The problem that we describe here happens with the default IMAP configuration in Claws Mails. The only configuration that prevents it from happening is the workaround that we are describing in [1] that uses folders from a local mailbox. 

I hope that you don't consider that an average user who wants to use OpenPGP and IMAP for end-to-end encryption should figure that out by herself and is otherwise not configuring Claws properly and not making the right choice. Claws Mail should have safe defaults when handling OpenPGP encrypted emails. We ourselves have been shipping Claws for years before realizing that this was happening.

[1]: https://tails.boum.org/blueprint/claws_mail_leaks_plaintext_to_imap/#index6h2

If you have a better fix to propose please share it with us.
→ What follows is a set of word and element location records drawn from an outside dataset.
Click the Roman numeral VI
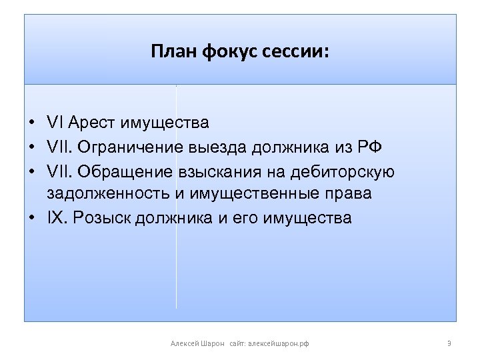pyautogui.click(x=55, y=122)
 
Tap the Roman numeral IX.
pyautogui.click(x=57, y=217)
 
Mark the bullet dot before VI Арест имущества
pyautogui.click(x=32, y=123)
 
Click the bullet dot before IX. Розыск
pyautogui.click(x=32, y=218)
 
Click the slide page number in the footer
pyautogui.click(x=449, y=343)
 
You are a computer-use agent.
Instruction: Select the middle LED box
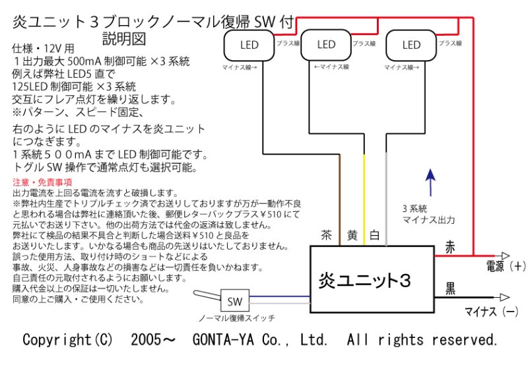coord(326,45)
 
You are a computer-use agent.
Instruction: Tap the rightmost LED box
coord(411,45)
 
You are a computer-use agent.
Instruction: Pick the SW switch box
coord(234,302)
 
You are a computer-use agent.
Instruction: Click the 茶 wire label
coord(326,235)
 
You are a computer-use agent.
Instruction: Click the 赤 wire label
coord(451,246)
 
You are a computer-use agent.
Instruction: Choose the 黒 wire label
coord(451,287)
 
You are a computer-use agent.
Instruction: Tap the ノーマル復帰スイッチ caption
coord(237,318)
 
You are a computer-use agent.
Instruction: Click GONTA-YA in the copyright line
coord(214,339)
Until then we're glad to know that this is on your TODO list.
Comment 12 CFP 2015-05-05 15:57:18 UTC 
I agree with sajolida.

The workaround is nice and it works without problems (claws-mail is great btw!).
But the problem is that nobody knows that he has to create a local MH, so innerand’s view that this is more a critical than normal "bug" is not that false at all.

In my opinion there must be a little warning when you install the PGP-Plugin that data could be leaked through the queue folder if you haven’t configured a local MH mailbox. 
A warning is necessary -- remaining silent about this bug is not that user-friendly…
Comment 13 geminiimatt 2015-05-10 17:19:45 UTC 
I agree with CFP@public-files.de & sajolida. regardless of how this bug should be described. this should be fixed for the sake of user privacy / safety. 
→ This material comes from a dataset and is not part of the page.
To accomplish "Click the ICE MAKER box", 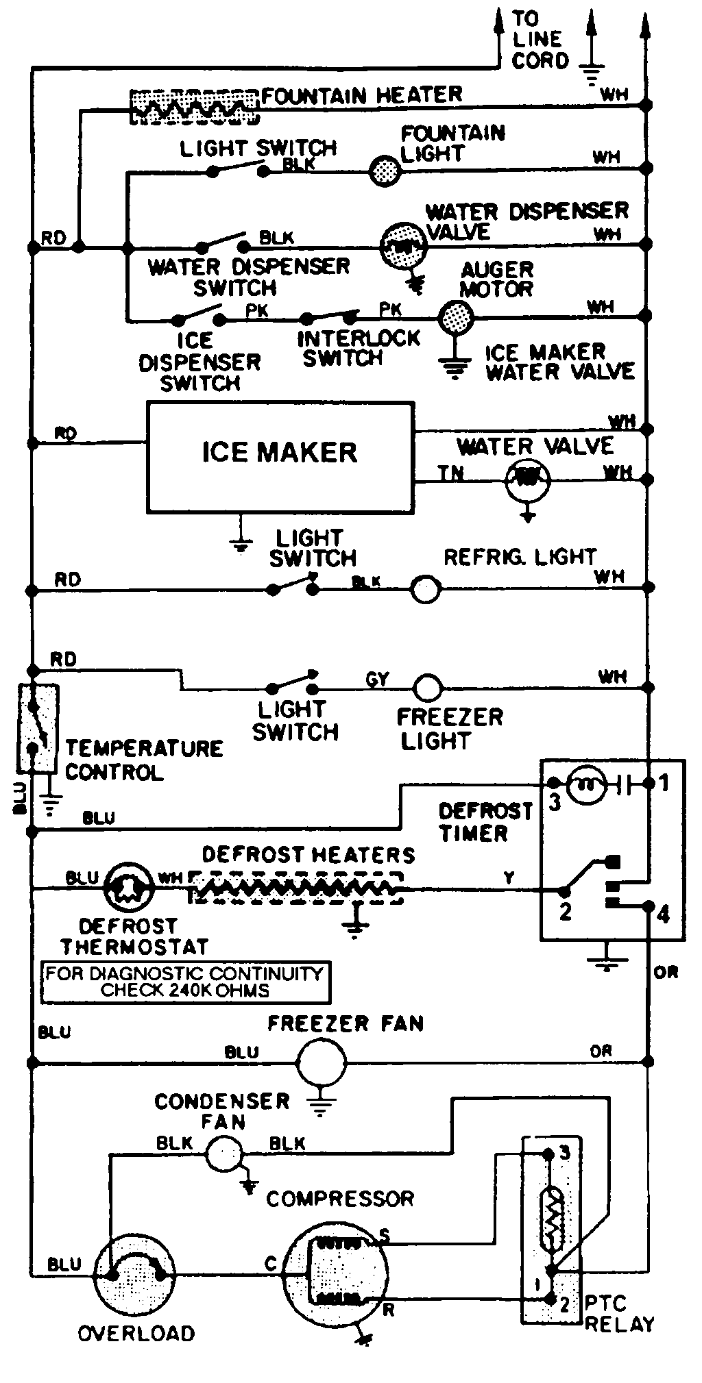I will (280, 457).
Perhaps another solution is to automatically set a local queue folder for all users with imap on & encryption on. if one is not set then force the user to set one.
this could happen on compose of new message.

just looking at it quickly perhapsin compose.c at 6092 something like...

if (compose->privacy_system && compose->use_encryption) {
 queue = "#mh/Mailbox/queue"
 alertpanel_error(_("Using local queue '#mh/Mailbox/queue' for encrypted email:\n\n"), privacy_get_error());
}

thoughts?
Comment 14 Andrej Kacian 2015-06-18 09:28:39 UTC 
Created attachment 1516 [details]
Do not write unencrypted message to queue

Attached patch should solve the underlying issue, by writing only encrypted message to queue. Please give it a try.

Note that it is still work in progress, some additional error checking needs to be done, but functionality is all there.
Comment 15 Andrej Kacian 2015-06-19 14:54:08 UTC 
*** Bug 2661 has been marked as a duplicate of this bug. ***
Comment 16 users 2015-06-25 13:03:02 UTC 
Changes related to this bug have been committed.
Please check latest Git and update the bug accordingly.
You can also get the patch from:
http://git.claws-mail.org/

++ ChangeLog	2015-06-25 13:03:02.266979122 +0200
http://git.claws-mail.org/?p=claws.git;a=commitdiff;h=cdc54884e627d79300efb791a34628f0c211f96d
Merge: ea2993d 4e7e4f9
Author: Colin Leroy <colin@colino.net>
Date:   Thu Jun 25 13:03:01 2015 +0200

    Merge branch 'master' of file:///home/git/claws

http://git.claws-mail.org/?p=claws.git;a=commitdiff;h=4e7e4f922c52439c1212cd1de813a0a9ca9d3691
Author: Andrej Kacian <ticho@claws-mail.org>
Date:   Sun Jun 21 22:22:12 2015 +0200

    Remove plaintext_file member of struct MsgInfo.
    
    It is no longer needed, as we no longer write unencrypted
    version of an encrypted message anywhere.

http://git.claws-mail.org/?p=claws.git;a=commitdiff;h=a7c02553954b694238e1dd4422614923083b809c
Author: Andrej Kacian <ticho@claws-mail.org>
Date:   Thu Jun 18 13:07:47 2015 +0200

    Encrypt message just before writing it to queue dir.
    
    This fixes bug #2965.
    As a side effect, if "Save sent encrypted messages as clear text" is
    enabled, a copy will be saved to outbox when queuing, not when sending.